For HR teams, the first experience was confusion. The initial announcement landed fast, and the early messaging was messy enough that employers were left wondering whether every H-1B employee overseas might suddenly become an accounting emergency. Some companies reportedly urged workers to avoid international travel until the rule was clarified. That reaction alone tells you everything about how serious the uncertainty felt in the moment. Nobody sends “please do not board planes” messages for fun.
For current H-1B workers, the experience was more personal. A policy headline that sounds abstract in Washington can feel painfully concrete when you are visiting family abroad, holding a valid visa, and reading rumors that re-entry might now come with a six-figure catch. Even after the White House clarified that existing holders would not be charged to return, the episode showed how fragile mobility can feel for skilled workers whose lives span multiple countries.

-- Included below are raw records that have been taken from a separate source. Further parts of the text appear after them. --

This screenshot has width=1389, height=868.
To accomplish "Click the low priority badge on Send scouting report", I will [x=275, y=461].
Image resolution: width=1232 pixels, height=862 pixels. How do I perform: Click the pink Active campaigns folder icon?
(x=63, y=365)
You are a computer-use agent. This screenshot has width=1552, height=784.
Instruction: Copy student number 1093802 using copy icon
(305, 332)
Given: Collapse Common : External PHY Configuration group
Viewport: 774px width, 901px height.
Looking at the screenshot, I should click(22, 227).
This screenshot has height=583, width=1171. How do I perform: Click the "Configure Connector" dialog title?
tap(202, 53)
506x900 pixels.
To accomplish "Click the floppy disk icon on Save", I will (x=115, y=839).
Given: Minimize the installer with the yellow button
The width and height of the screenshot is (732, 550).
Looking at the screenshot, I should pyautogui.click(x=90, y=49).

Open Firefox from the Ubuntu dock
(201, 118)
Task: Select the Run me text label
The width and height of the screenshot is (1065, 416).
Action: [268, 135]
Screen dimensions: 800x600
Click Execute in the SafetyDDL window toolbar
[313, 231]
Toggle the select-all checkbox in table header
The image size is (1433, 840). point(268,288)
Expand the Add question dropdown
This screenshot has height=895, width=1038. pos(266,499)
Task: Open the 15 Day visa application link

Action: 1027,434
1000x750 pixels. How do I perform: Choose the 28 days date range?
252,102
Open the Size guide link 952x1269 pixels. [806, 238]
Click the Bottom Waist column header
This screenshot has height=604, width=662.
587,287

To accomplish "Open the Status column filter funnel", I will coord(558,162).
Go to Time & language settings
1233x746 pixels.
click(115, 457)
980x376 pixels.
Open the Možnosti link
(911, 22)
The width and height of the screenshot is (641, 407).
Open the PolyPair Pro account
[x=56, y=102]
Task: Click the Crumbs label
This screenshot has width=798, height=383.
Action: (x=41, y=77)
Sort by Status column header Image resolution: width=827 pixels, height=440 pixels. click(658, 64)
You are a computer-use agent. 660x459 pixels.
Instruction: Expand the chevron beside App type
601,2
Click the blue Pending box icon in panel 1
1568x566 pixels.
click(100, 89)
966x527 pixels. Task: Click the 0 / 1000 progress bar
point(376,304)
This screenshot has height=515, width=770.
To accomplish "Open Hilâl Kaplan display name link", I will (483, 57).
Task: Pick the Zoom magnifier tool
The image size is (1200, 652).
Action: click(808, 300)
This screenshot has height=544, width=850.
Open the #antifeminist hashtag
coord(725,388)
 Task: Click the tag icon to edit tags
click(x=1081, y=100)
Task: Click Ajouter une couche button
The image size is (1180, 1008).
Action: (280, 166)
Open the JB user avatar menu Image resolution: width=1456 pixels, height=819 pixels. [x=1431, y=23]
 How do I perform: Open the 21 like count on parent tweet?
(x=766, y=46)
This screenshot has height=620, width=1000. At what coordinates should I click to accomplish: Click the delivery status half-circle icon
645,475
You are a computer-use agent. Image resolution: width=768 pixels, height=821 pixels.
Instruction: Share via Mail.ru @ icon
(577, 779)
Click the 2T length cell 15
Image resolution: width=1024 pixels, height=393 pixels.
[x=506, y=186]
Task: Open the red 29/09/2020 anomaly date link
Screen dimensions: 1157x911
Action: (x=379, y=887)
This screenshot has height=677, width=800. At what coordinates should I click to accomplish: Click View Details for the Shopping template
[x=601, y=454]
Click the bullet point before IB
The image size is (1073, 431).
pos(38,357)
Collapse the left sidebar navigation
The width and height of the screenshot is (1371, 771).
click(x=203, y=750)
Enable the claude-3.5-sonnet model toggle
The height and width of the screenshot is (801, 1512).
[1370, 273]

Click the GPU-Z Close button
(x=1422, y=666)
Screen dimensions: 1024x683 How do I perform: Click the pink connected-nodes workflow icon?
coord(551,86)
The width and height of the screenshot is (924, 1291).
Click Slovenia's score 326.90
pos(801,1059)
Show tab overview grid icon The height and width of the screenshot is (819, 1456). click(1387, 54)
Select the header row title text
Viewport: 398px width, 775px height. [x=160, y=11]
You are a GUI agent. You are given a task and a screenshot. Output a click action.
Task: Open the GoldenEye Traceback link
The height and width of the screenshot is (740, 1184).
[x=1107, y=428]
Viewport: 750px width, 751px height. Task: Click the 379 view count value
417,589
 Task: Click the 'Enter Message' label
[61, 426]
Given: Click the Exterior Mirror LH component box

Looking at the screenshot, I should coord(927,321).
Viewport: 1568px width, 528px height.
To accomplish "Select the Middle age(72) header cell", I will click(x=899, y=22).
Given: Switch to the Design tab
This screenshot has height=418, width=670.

For international students, especially those on F-1 status hoping to move into H-1B, the clarification was huge. Before USCIS spoke more clearly, the fear was simple: if employers had to spend an extra $100,000 to sponsor entry-level or early-career candidates, many would just walk away. Once guidance indicated that many in-country change-of-status cases would not face the fee, the picture improved. Not perfect, but improved. For students and universities, that was the difference between “challenging” and “possibly impossible.”
For startups and smaller employers, the practical experience is still rough. Large corporations can at least model a six-figure contingency, even if they hate it. A smaller business trying to hire one critical engineer from abroad may see the fee as a deal-breaker. In that sense, the policy does not just filter hiring; it may favor employers with deeper pockets, larger legal teams, and more flexible staffing structures.
And for immigration lawyers and in-house counsel, the experience has become one of precision. The question is no longer just whether a company wants to sponsor an H-1B worker. The question is how to structure the case so that the worker’s location, travel, status, and filing path line up with the most favorable USCIS reading. In this environment, timing is strategy, and paperwork is destiny.
That may be the biggest lesson of all. The USCIS clarification did not make the policy harmless. It made it legible. And in immigration law, legible can be the difference between a problem you can plan for and a problem that detonates in your inbox at 9:07 a.m. on a Monday.
Final thoughts
The headline version of this story is dramatic: a $100,000 H-1B fee under a 2025 presidential proclamation. The more accurate version is more nuanced. USCIS did not say the fee was imaginary, overblown, or optional. It said the rule is narrower than many first believed and that the real dividing line is often whether the worker is abroad or already inside the United States in a posture that supports in-country adjudication.
That clarification matters for employers, students, current visa holders, and anyone trying to understand the future of skilled immigration. It means the H-1B system has not become a simple pay-to-play regime across the board. But it has absolutely become more expensive, more strategic, and more legally loaded for certain kinds of cases.
In other words, the fee may not hit everyone, but it has everyone’s attention. In immigration policy, that is usually the moment when a “clarification” becomes the real story.